Van Gogh’s Portrait of Gauguin
Intriguingly, a corner of Gauguin’s lost still life composition—with some of the fruit, but without the kitten—appears in Van Gogh’s Portrait of Gauguin. The attribution of this portrait had long been questioned and it was rejected by the Van Gogh Museum in its 1987 catalogue as by an anonymous artist. In 1996 I was the first to argue in print that was genuine—and this was accepted by the museum five years later.
Gauguin, in his red beret, is working on a canvas which is mainly yellow, set at a slight angle on an easel. In front of him is the vague outline of a circular object in orange, presumably the pumpkin.
It is fascinating that conservators have now established that the original composition was cut down by Van Gogh, certainly along both sides and the bottom—and possibly also along the top. Much later, in the 1960s, it was cut down a bit further by conservators, when the canvas fragment was mounted on board.

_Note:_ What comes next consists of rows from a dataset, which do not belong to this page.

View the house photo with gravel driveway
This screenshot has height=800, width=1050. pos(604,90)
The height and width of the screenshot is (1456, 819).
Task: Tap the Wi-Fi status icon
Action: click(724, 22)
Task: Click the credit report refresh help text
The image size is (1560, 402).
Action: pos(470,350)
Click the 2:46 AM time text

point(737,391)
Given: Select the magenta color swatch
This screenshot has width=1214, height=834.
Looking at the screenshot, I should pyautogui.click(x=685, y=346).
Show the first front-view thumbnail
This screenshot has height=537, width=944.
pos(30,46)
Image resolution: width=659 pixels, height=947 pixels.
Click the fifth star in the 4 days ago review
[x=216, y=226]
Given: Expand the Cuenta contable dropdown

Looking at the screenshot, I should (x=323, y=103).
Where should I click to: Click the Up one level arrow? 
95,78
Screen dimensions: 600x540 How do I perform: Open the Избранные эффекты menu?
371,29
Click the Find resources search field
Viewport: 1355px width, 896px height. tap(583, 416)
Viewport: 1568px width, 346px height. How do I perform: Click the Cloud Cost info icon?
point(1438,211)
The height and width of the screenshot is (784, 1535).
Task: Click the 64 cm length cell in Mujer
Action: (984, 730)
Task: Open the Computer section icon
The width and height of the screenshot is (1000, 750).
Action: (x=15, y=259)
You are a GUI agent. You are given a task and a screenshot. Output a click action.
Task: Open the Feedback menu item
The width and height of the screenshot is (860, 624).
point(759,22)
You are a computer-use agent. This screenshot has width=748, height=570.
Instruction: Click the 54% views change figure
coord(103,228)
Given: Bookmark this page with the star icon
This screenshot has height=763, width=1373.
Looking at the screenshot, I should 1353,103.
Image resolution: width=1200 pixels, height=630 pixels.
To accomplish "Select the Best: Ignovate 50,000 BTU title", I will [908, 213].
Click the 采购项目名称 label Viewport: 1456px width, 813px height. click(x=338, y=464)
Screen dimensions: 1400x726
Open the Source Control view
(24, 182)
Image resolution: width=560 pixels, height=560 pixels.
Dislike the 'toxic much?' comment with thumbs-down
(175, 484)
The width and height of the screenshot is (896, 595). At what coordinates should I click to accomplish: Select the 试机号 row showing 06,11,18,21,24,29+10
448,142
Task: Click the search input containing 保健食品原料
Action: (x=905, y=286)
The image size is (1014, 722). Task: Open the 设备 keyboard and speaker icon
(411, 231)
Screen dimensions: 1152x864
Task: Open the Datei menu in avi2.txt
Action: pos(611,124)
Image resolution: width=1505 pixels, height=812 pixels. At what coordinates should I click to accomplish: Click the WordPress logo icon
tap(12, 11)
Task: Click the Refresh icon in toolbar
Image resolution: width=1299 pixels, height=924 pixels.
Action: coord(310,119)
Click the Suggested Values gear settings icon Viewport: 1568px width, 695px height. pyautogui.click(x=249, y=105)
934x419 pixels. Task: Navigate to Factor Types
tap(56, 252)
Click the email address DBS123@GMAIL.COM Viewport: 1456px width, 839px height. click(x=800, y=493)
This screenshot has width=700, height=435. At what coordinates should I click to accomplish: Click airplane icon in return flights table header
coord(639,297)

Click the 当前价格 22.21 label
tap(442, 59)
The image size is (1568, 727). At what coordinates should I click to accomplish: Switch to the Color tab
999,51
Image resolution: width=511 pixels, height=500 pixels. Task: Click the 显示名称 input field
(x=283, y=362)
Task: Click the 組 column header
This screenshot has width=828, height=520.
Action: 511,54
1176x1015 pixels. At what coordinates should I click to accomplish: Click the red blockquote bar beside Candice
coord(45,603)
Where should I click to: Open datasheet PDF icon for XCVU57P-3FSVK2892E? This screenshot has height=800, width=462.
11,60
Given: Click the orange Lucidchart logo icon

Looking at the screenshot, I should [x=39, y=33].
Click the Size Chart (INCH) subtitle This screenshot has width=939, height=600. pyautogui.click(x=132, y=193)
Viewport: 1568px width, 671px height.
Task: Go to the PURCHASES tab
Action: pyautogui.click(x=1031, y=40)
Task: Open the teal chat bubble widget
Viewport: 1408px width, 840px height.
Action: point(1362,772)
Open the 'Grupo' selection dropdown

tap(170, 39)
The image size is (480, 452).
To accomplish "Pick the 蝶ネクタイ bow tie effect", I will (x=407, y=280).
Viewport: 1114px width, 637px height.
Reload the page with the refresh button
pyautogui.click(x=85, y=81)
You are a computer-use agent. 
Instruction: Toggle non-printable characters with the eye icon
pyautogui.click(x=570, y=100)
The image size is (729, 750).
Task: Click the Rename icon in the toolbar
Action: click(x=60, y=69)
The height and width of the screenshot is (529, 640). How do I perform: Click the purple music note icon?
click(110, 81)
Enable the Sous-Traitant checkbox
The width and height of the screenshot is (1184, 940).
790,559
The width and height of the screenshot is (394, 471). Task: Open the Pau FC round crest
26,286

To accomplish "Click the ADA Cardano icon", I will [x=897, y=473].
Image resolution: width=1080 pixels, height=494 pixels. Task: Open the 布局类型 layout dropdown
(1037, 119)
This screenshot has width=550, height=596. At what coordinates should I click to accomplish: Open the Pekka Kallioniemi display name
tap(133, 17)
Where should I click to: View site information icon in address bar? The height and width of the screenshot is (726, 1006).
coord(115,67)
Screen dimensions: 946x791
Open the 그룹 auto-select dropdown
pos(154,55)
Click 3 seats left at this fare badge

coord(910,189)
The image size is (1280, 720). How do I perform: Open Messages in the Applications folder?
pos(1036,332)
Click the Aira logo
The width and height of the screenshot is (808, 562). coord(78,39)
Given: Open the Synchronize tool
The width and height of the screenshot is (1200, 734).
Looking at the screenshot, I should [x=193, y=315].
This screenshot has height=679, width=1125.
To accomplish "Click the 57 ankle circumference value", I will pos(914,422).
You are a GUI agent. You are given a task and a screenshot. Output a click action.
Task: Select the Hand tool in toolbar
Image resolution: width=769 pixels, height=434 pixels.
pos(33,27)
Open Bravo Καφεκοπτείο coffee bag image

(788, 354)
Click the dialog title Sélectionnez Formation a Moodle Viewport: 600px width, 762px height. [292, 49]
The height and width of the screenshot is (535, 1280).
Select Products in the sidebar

So why did Van Gogh excise part of his portrait? It may be that he was dissatisfied with the picture, but wanted to save the image of Gauguin, either for possible copying or simply as a memento of their time working together in Arles. But another possibility is that Gauguin disliked his failed still life being depicted and asked Van Gogh to cut it out.
The discovery that Van Gogh’s original composition of the Portrait of Gauguin was larger would help explain the unsatisfactory nature of the remaining fragment—and why it was long dismissed as a fake. The cut-down picture appears clumsy and Gauguin’s facial features appear crude, as if his face was only loosely sketched in.
And what would Van Gogh’s original composition have looked like? It might have been somewhat similar to Gauguin’s Vincent van Gogh painting Sunflowers (December 1888), which was done within a few days. If so, presumably more of Gauguin’s still life (including the little cat) would have appeared on the right side and more of Gauguin’s body on the lower side of the composition.
It is quite possible that Van Gogh had been working on a canvas of the same size as Gauguin’s, in which case the surviving fragment with the portrait would have been roughly the upper-left quarter of the original composition. But this remains speculation.
Gauguin’s Vincent van Gogh painting Sunflowers and Van Gogh’s depiction of Gauguin painting his pumpkin and little cat both date from late November or early December 1888. Art historians have always assumed that by this time relations between the two artists were tense, but perhaps this needs to be rethought.
If Van Gogh and Gauguin both painted each other at their easels, it suggests that they then still had a good working relationship. Perhaps it was only later in December, just before Van Gogh mutilated his ear, that their destructive rift occurred.
Meanwhile The Little Cat, on loan from the descendants of the avant-garde French collector Gustave Fayet (1865–1925), will be on display at the Van Gogh Museum until next summer.